Alors que, dans l'après-midi, l'officialisation du texte se faisait attendre, l'ONG a déploré "le report de sa publication en toute dernière minute, dans la foulée des révélations de la cellule investigation de Radio France".
Selon un article de Radio France publié vendredi matin, une recommandation du Programme national nutrition santé (PNNS) encourageant "à limiter les produits ultratransformés" a disparu de la Snanc, au profit d'une recommandation pour "privilégier les produits peu ou pas transformés" selon le texte consulté par l'AFP, à la demande du ministère de l'Agriculture contre l'avis des deux autres ministères.

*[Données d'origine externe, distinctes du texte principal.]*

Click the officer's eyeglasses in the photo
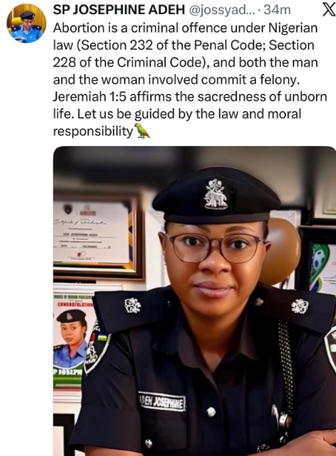 pyautogui.click(x=214, y=247)
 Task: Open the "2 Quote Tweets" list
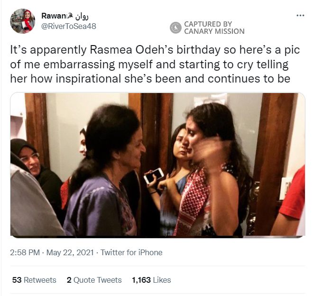[94, 280]
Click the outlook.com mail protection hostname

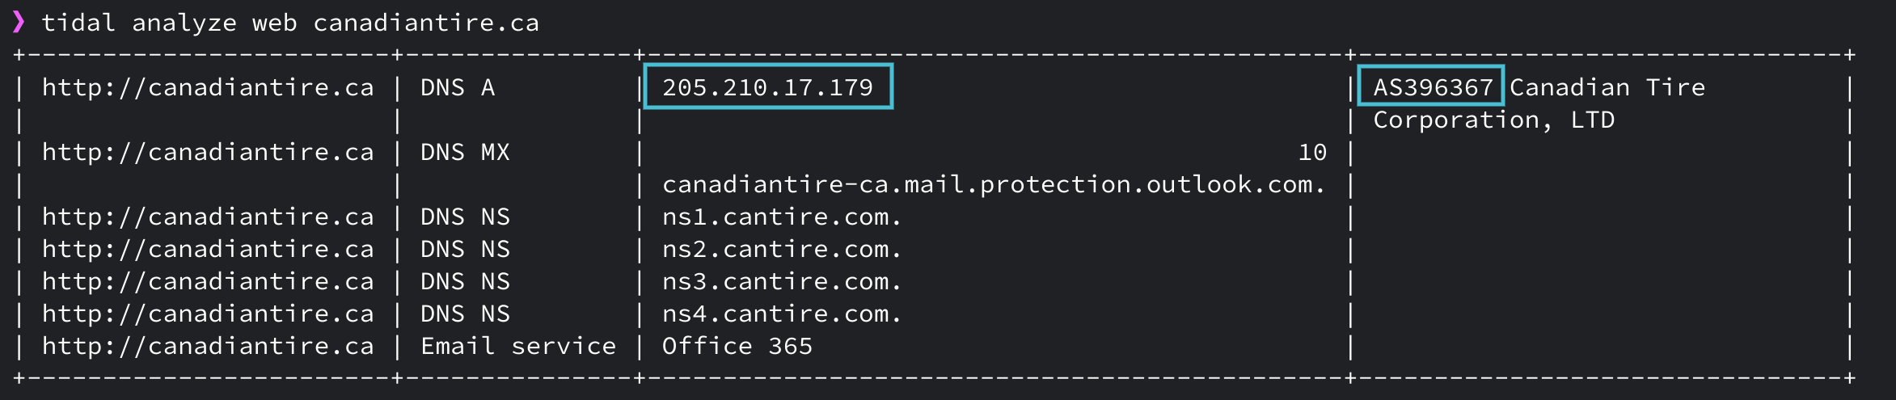pyautogui.click(x=993, y=184)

Le texte incite à "poursuivre les travaux pour arriver à une définition opérationnelle" des aliments ultratransformés, ce qui va dans le sens du lobby de l'agroalimentaire, opposé à certaines définitions utilisées dans des études scientifiques sur leur impact sur la santé des consommateurs.
"C'est une histoire rocambolesque cette Stratégie qui doit être publiée depuis deux ans. Elle doit paraître et ne paraît pas, c'est une vraie chimère", a réagi Serge Hercberg, professeur de nutrition et cocréateur du Nutri-Score, pour qui "ce que l'on pressent, c'est le poids des lobbies".
De leur côté, le Réseau Action Climat, le Secours Catholique, les associations Quatre pattes et France Assos Santé dénoncent un "blocage ministériel" aux "conséquences écologiques, sanitaires et sociales majeures" et appellent à "la publication immédiate de la SNANC".